自分は、たかが一体操選手だった。今では元体操選手に過ぎない。影響力は、無名な一般人に比べればずっとあるかも知れない。それでも、だからって何かを言ったりしたりする義務は負わされていない、筈だ。たぶん。
それでも、今日射殺されてしまった元教え子が、死刑に値するような何か酷い罪を犯してしまったのかと問われれば、そうではなかったとも思う。妻や娘が一生物の傷を負わされる一歩手前の状態にあったのは確かだったとしても。
彼も、体操競技が普通に行われる世の中が続いてれば、こんな風に道を踏み外す事もなく、いろんな選考会で結果を残し、世界選手権にメンバーとして入れていたかも知れない。そんな彼を誰かが助けられたとしたら、自分は間違いなくその内の一人に含まれていただろう。助けられなかったけれど。
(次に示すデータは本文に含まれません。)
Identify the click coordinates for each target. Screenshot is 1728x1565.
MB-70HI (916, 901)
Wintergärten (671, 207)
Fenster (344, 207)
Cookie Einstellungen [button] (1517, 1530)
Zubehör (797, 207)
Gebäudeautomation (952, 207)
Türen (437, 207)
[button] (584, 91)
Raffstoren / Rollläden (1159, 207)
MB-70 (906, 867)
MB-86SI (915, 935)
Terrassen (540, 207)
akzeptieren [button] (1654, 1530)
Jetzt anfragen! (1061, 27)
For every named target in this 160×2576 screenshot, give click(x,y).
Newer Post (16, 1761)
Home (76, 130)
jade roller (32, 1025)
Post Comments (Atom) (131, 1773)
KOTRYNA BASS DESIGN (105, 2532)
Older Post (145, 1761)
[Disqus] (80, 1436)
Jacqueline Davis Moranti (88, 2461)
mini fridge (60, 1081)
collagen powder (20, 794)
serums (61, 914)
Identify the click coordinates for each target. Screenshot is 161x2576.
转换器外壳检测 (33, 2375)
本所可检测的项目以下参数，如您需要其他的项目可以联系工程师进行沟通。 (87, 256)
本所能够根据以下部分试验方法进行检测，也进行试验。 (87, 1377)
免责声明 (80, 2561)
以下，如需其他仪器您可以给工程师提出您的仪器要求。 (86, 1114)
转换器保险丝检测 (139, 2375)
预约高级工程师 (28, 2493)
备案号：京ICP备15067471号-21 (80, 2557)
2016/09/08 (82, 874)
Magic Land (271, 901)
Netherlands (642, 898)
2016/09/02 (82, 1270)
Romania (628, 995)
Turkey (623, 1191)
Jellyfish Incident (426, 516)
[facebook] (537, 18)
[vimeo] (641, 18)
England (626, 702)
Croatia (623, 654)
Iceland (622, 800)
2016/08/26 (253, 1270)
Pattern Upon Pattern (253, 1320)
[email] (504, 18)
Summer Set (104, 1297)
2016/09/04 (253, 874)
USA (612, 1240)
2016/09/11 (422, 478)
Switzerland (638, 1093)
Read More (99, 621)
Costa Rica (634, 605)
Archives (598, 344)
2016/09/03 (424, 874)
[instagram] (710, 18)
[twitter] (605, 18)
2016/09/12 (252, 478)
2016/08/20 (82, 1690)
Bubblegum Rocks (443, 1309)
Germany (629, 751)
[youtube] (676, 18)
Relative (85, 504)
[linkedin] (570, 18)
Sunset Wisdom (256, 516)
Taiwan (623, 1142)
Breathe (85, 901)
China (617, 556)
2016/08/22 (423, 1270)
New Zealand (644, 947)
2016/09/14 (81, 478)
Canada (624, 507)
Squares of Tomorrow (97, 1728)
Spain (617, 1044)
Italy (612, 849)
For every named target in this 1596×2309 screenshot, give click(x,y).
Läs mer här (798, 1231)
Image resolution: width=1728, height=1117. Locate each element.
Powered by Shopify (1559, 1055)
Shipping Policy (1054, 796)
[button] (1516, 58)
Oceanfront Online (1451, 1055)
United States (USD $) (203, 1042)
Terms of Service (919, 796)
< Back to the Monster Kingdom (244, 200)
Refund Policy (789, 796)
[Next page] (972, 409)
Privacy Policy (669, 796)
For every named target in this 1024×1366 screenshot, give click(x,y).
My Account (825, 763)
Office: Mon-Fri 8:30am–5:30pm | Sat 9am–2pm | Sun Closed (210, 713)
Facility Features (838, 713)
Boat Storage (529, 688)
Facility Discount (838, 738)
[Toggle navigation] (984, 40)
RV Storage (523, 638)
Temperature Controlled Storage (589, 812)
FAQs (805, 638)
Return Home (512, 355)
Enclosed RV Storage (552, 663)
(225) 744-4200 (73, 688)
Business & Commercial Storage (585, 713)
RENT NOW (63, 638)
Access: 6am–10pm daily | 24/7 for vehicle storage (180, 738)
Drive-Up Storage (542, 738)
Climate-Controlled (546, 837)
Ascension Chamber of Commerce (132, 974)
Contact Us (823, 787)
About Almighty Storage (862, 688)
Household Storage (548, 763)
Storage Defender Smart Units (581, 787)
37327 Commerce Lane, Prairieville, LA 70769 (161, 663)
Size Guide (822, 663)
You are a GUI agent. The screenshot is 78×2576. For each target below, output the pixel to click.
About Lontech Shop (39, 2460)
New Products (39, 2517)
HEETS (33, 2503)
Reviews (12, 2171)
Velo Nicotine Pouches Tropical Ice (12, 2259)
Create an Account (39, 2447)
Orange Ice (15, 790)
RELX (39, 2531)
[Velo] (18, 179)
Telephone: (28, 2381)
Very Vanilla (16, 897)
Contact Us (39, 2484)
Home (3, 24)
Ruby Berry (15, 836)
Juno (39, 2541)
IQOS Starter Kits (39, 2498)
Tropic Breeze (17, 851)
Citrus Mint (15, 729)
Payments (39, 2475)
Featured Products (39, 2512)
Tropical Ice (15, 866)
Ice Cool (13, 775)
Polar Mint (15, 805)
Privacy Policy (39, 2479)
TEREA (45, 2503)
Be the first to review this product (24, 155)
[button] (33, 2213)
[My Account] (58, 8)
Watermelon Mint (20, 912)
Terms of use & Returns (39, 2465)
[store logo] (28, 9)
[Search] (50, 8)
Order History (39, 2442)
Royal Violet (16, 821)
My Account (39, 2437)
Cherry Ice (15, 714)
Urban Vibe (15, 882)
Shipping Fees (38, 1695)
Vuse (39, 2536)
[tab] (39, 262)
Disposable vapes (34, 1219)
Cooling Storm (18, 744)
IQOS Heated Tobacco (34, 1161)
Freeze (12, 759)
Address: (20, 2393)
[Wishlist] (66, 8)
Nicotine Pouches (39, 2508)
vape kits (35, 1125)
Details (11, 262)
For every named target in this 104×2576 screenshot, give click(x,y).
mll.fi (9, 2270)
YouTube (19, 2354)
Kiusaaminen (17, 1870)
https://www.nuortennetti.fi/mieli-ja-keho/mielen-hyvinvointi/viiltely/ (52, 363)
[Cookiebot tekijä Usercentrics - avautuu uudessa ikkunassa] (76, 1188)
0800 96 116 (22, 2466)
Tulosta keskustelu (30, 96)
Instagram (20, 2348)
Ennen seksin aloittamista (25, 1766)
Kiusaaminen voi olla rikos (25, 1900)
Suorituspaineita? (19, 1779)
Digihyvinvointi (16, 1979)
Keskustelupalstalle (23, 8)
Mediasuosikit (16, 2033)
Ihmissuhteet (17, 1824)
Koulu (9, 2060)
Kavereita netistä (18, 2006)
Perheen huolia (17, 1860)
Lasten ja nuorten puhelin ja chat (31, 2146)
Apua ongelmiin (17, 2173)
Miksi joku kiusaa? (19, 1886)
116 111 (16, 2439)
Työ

コロナ禍を本気で止めようとしなかった政権は、幾多の汚職を忠臣組に暴かれ誅殺され滅びた。世の中を大規模に変えてしまう政変に自分が出来る事など何も無いとずっとあきらめていた。自分が何を言ってもやっても変わりはしない。そう、後ろ向きだとしても、信じてきた。
でも、元教え子の命は救えたかも知れない。コロナ禍への対応は忠臣組の世の中になってずっと真剣なものになったのが、彼にとっては仇になった形で、自分には何も出来なかったといえばそうかも知れなくても。
自分には、本当に、何も出来ないのだろうか。何を言っても、何をしても、何も変わらないのだろうか?
そんな事が気にかかって、その日からなかなか寝付けない夜が続いたのだった。